Generasi Kreatif Melalui Korean Wave, Bisakah?

Sri Astuti Am.Keb (Aktivis Muslimah Peduli Generasi)

TEGAS.CO., NUSANTARA – Di tengah berbagai pengaruh budaya asing yang masuk ke negeri semakin tidak bisa dihentikan, muncul satu pernyataan dari Wakil Presiden Ma’ruf Amin terkait gelombang Korea.

“Maraknya budaya K-pop diharapkan juga dapat menginspirasi munculnya kreativitas anak muda Indonesia dalam berkreasi dan mengenalkan keragaman budaya Indonesia ke luar negeri.” Kata Ma’ruf amin dalam keterangannya untuk peringatan 100 tahun kedatangan orang Korea di Indonesia. (tirto.id,20/9/2020)

Iklan ARS

Hal itu, dimaksudkan agar budaya dan pariwisata Indonesia bisa dikenal ke negara Korea. Dengan begitu akan memunculkan generasi muda yang penuh kreativitas dalam memajukan budaya dan negaranya.
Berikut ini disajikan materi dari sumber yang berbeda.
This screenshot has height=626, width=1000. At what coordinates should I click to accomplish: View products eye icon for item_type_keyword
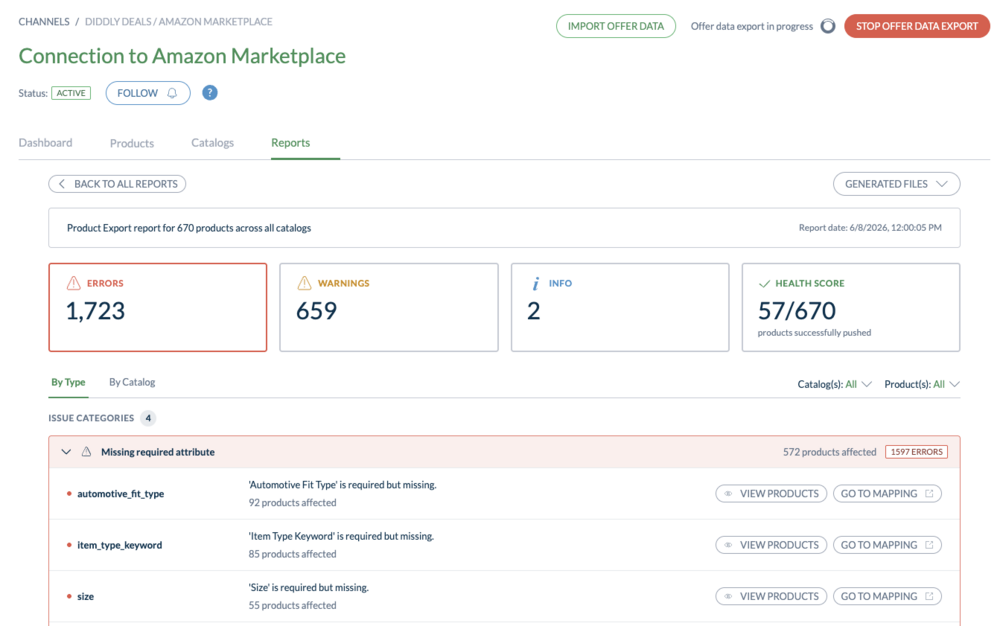(728, 545)
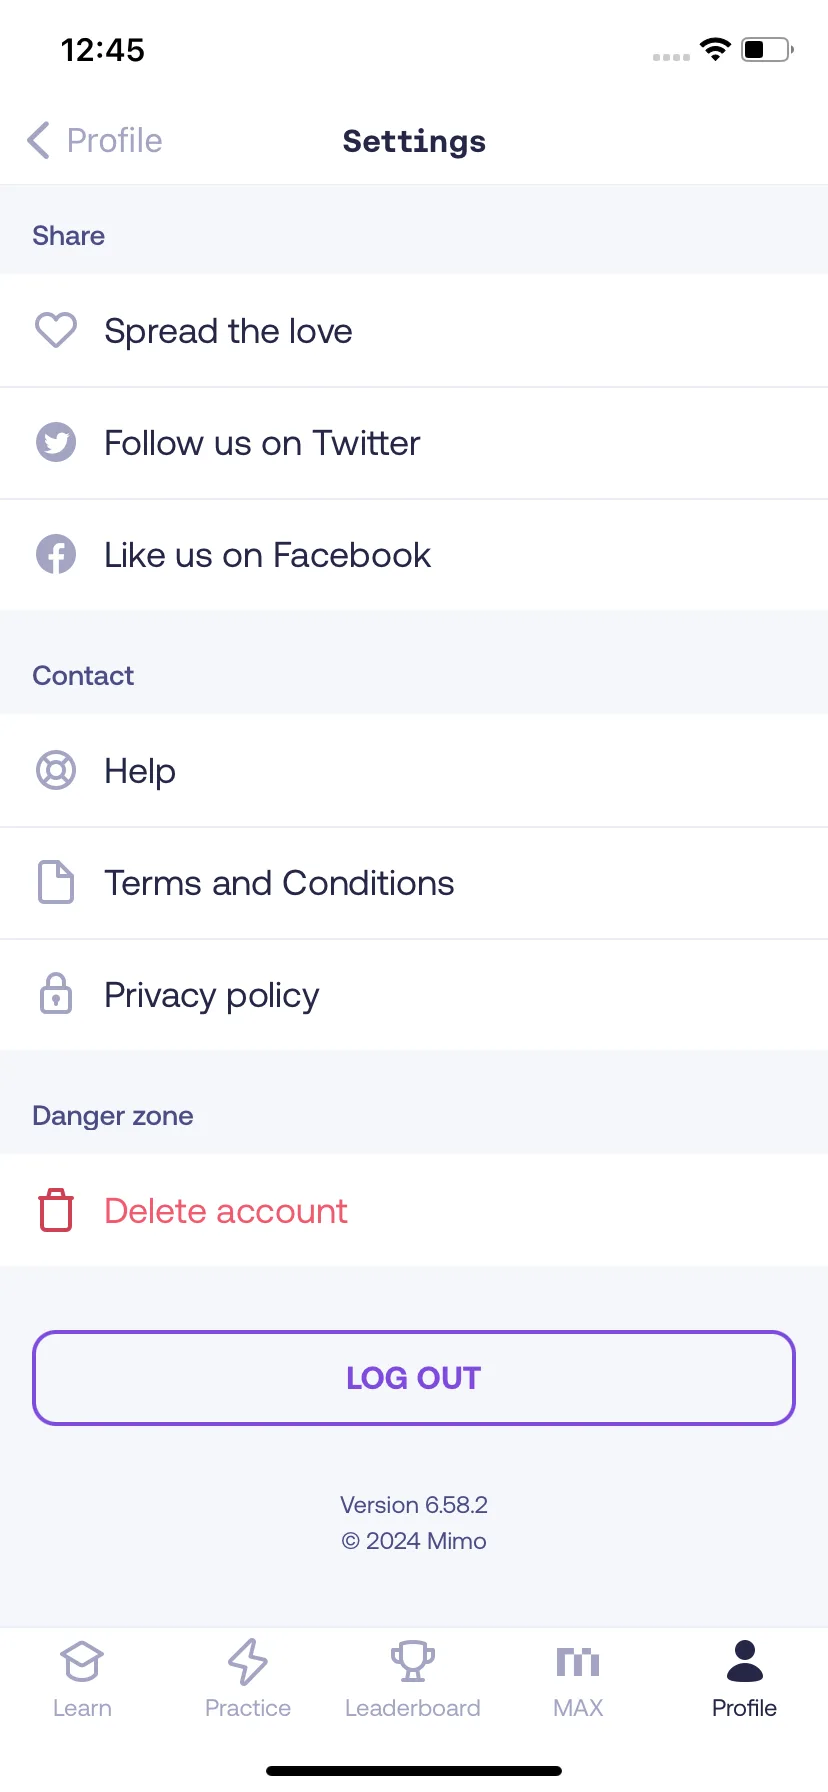The height and width of the screenshot is (1792, 828).
Task: Select the Profile tab in bottom bar
Action: (744, 1680)
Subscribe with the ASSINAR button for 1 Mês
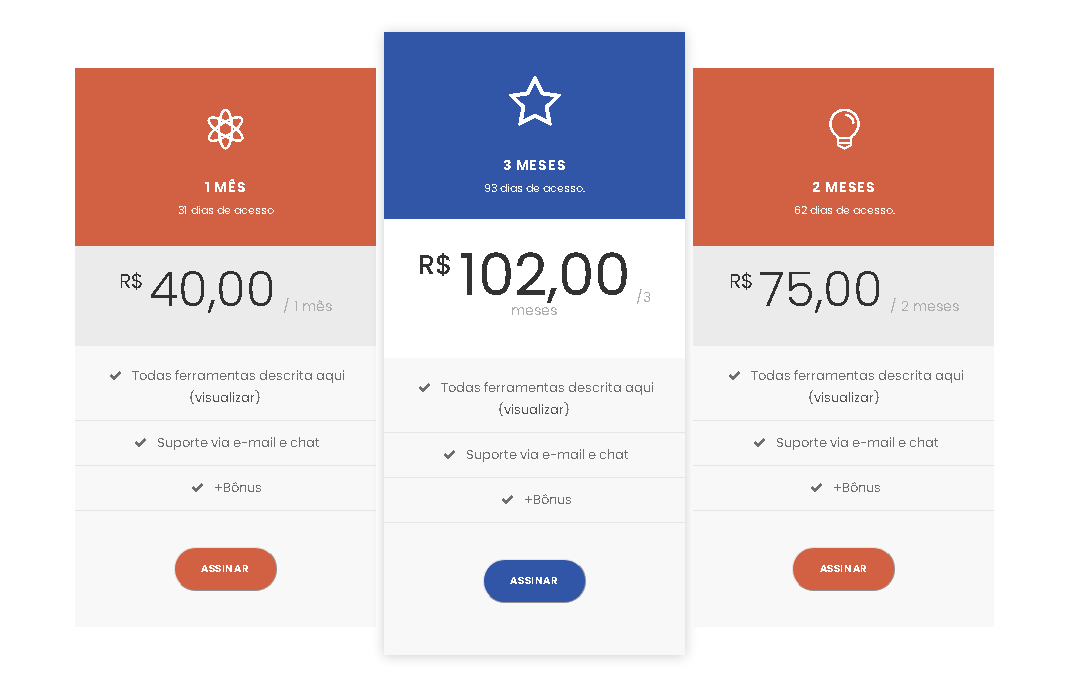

Dilansir dari detikcom, 20/9/2020. Pernyataan Ma’aruf Amin dikritisi oleh politikus dari Partai Gerindra Ahmad Dhani. Wapres memang tidak paham benar soal industri musik. Harusnya sebelum memberikan statement, hendaknya Ma’ruf Amin berdiskusi dulu dengannya sebagai orang yang sangat paham industri musik.

Sejak masuknya budaya Korea melalui film-film dan musiknya ke Indonesia hingga saat ini, justru semakin menenggelamkan budaya asli bangsa Indonesia. Semua bisa terlihat dari sisi makanan, pakaian, dan hiburan berhasil didominasi yang bernuansa asing khususnya Korea.

Bahkan, tingkat kasus bunuh diri di negeri yang terkenal dengan ginsengnya menduduki 10 besar negara dengan jumlah kasus bunuh diri tertinggi di dunia. (CNBC Indonesia, 25/9/2019).

Setidaknya ada beberapa hal yang harus diperhatikan dalam menerima budaya asing. Pertama, bersikap kritis dan teliti terhadap budaya asing yang masuk. Kedua, memperluas Ilmu Pengetahuan (IPTEK). Ketiga, harus sesuai dengan norma-norma di Indonesia. Keempat, tanamkan keiman dan ketakwaan.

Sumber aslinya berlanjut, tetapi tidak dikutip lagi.